I went out for ice cream last night to reward myself.  I'm hoping to turn the tide on this trend of knitting things until they're nearly finished and then quitting, but I'm not optimistic.

Because I do this all the time.  I can't tell you how many 20-page articles I've written over the years that have gotten to the 15-page mark and then simply sat on my laptop, unopened and untouched, as the weeks unfolded.

And then one day, I'll open the file up and say, "Well, this is dumb," and I finish it and send it out all in an afternoon.  I have 2 articles sitting on my laptop in that very state right now, actually.

I've been known to not frost cakes.  I've been known to not frost cupcakes.  A friend once said, "But... why?  You did the whole thing... the frosting's the best part... it's almost done."

In my world, it is debatable whether the frosting is the best part.  For those who will eat the cake (or cupcakes), yes, of course, it's obviously the best part.  But from my perspective, there is nothing enjoyable about the realization that that damn frosting is now hanging over you like a sugary Sword of Damocles.

Yesterday, I made a couple of pounds of homemade pasta.  This time, it wasn't the pasta machine that stalled my progress.

It was the fact that I didn't feel like taking the dried pasta off the drying rack, bagging it up and putting it in the freezer.  I just kept making more and more pasta and cramming it onto those blessed dowels.  I finally put it all away, only because I was going to go to bed.  (And because leaving dangling strands of pasta out overnight when you have 2 cats is just... not something you should do.)

I currently have no fewer than 5 books that have 100-150 pages left to go before I finish reading them.  (See that "What I'm Reading Now" section on the upper right-hand side of the page?  Yeah, I know.  I'm aware.  And FYI, that isn't even all of them.)  Last night, I sighed and stared for a full 15 minutes at the one that's lying on my bedside table.  And then I turned off the light and went to sleep.

I will regularly grade a huge swath of papers, only to leave maybe 5 or 6 unfinished.   They will then sit for days, waiting for me to get back to my grading.  (My sincerest apologies to any former or future students who have found themselves in that unfortunate last cohort: it's not you, trust me).
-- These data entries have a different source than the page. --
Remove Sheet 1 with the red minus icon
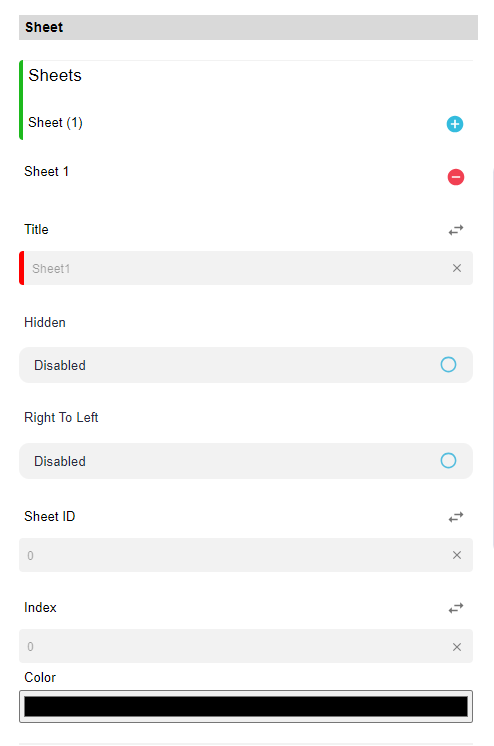(x=455, y=177)
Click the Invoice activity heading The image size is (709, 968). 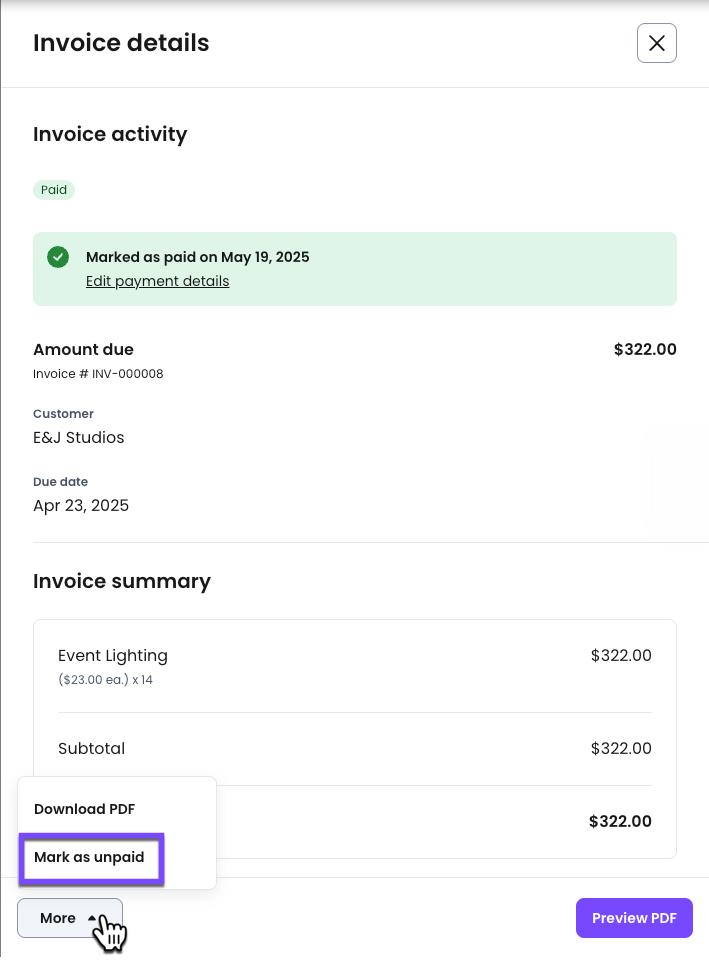click(110, 134)
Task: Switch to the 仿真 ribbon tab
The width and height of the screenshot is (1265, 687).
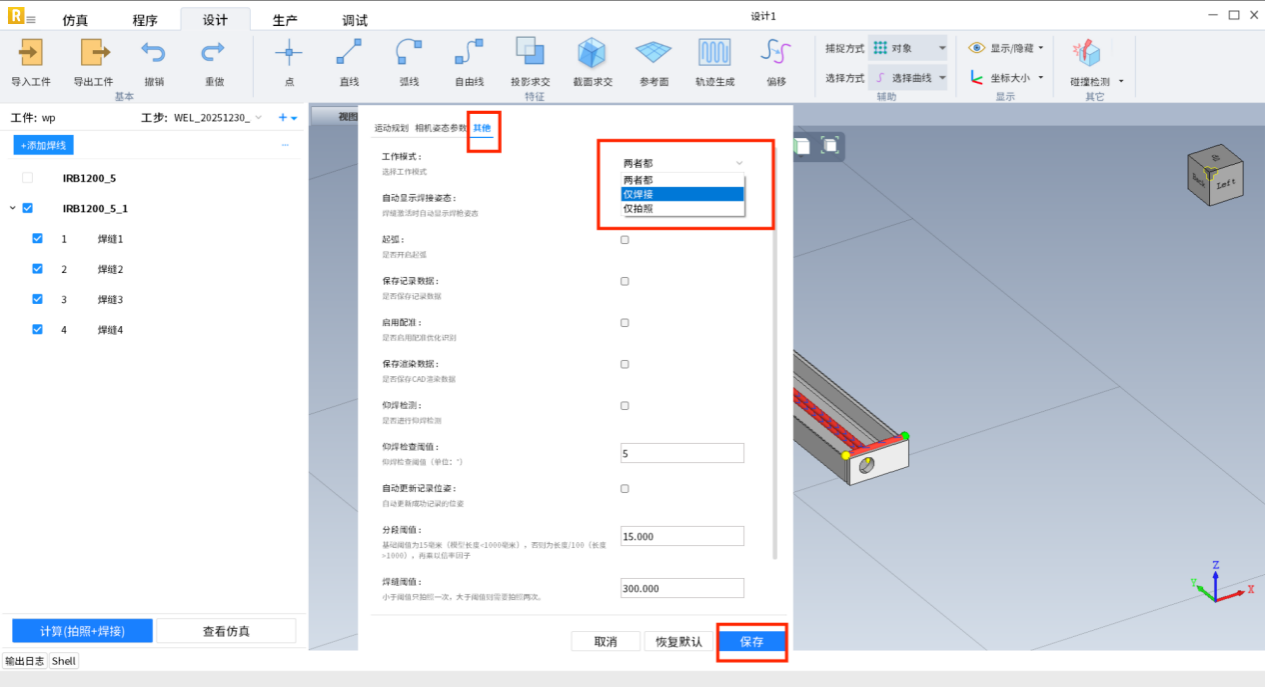Action: point(75,21)
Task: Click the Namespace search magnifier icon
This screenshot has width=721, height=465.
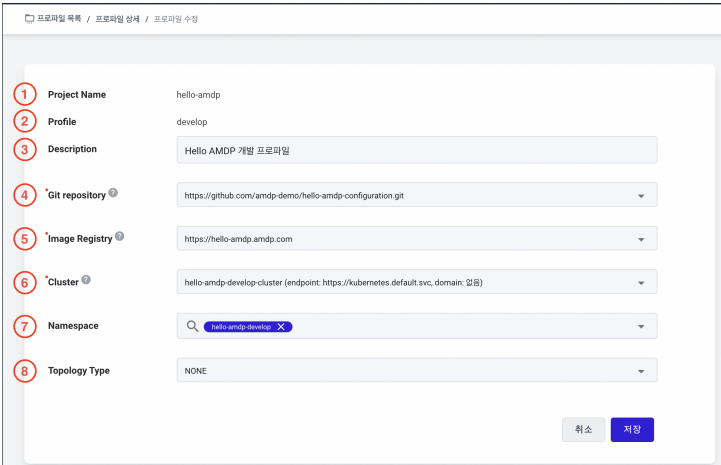Action: pyautogui.click(x=192, y=326)
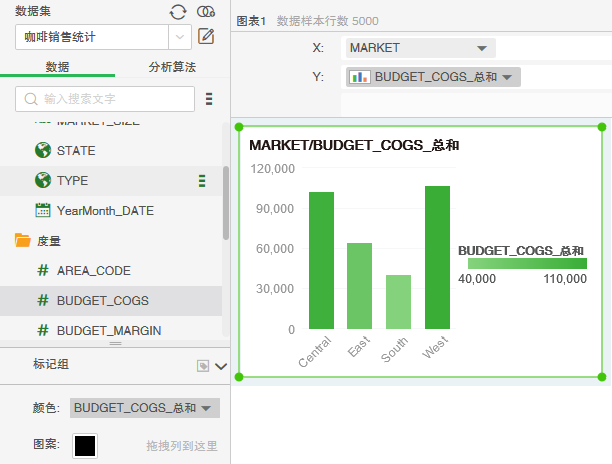Open the MARKET dropdown on X axis
Screen dimensions: 612x464
point(482,47)
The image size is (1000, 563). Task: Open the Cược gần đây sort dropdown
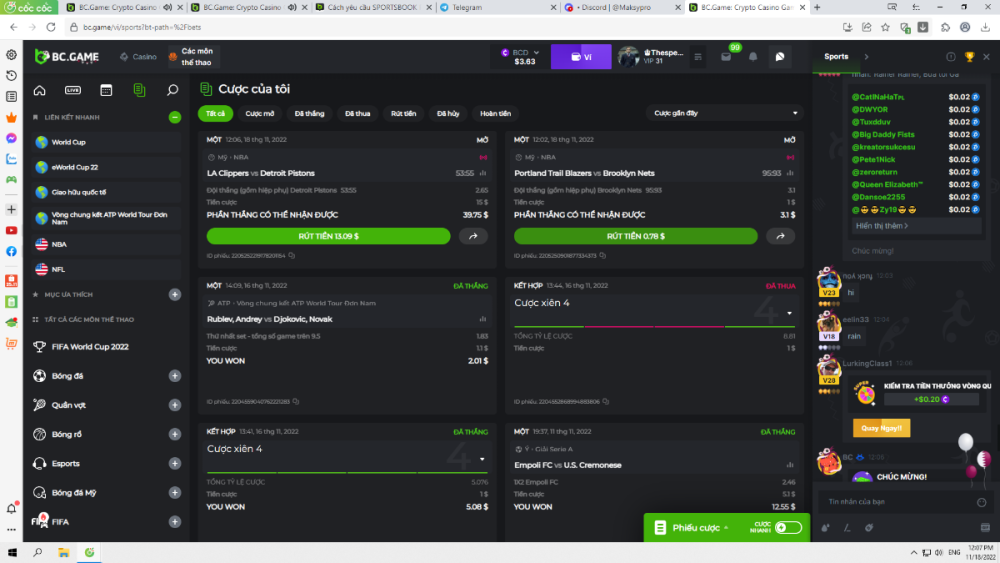coord(724,113)
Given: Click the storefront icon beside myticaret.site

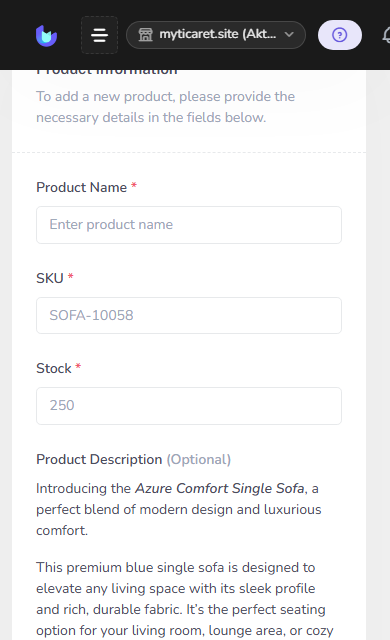Looking at the screenshot, I should coord(145,35).
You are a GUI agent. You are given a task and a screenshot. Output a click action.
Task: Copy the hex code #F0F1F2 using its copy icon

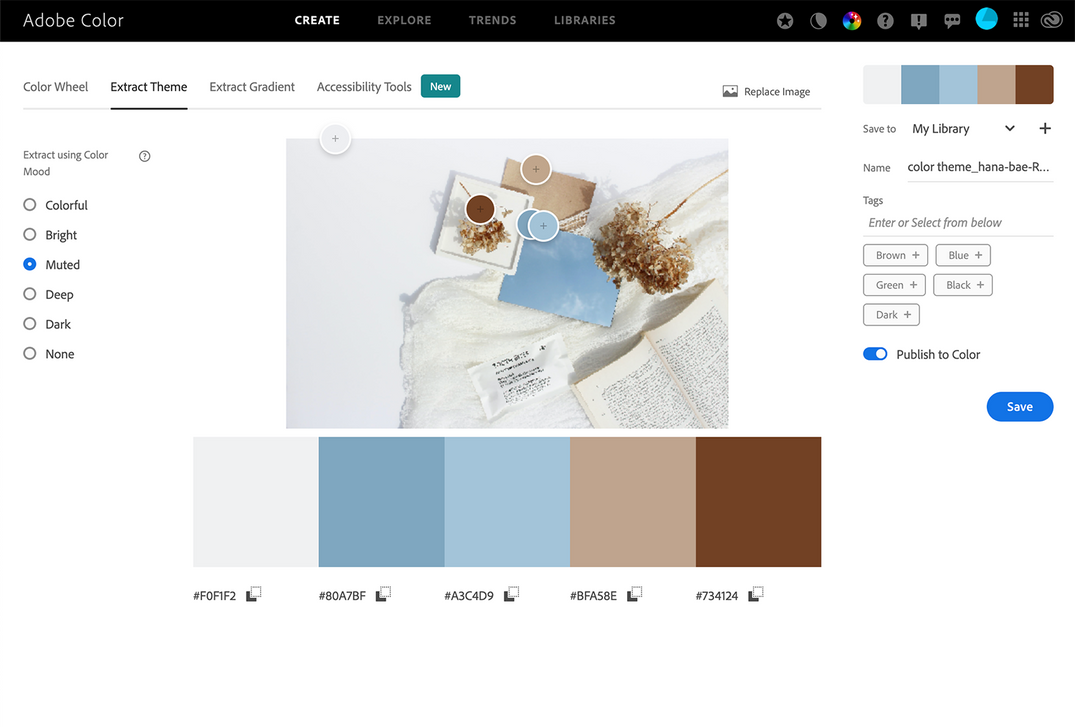[253, 593]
Over the years, I've come to a simple conclusion: I need elves.

I truly believe that I should be able to put all of this stuff aside and wake up the next morning and have it done.  I remember that as a child, I would read the Grimm's fairy tale, "The Elves and The Shoemaker" over and over again, thinking, "Oh my god, that is awesome... How does that happen?  How do the elves find out about you?  Can you get put on a list, somehow?"

Of course, given that I was about 7 or 8 years old at the time, I probably didn't say "god" or "awesome," but you get the point.  I'm pretty sure I asked my mom how we could go about letting the elves know that I needed assistance.
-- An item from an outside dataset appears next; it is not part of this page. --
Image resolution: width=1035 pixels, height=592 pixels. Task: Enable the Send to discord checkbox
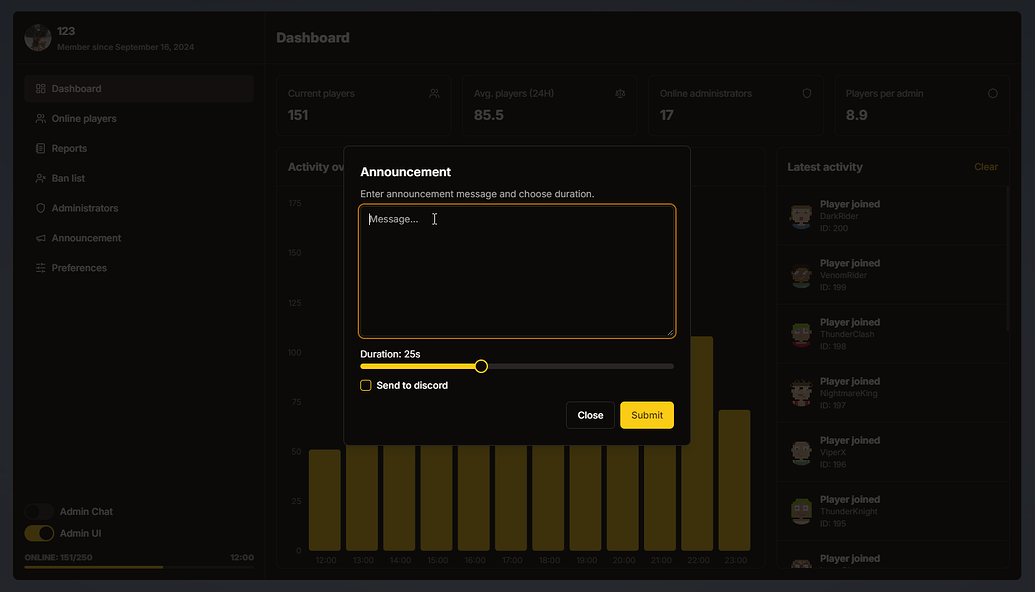[365, 385]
Setting aside the slightly unnerving fact that I would apparently prefer to have naked midgets in my home every night rather than simply finish what I've started, I think the story speaks to a universal human truth.

The "I-Don't-Feel-Like-Doing-The-Rest-of-That-Right-Now" Facet of Human Existence. 

Because I know I'm not alone.  It's everywhere.  I remember the first time I read Coleridge's "Kubla Khan," I thought, "You asshole.  Think you're going to call it "A Fragment" and blame it on some dude from Porlock?  Yeah, I see you."

The husband of a friend of mine once had a talk with my friend's teenaged daughter.  He told her, "If you start a load of laundry, SEE IT THROUGH.  Please.  Or leave a note for one of us, if you have to go out.  You're slowly killing your mother and I."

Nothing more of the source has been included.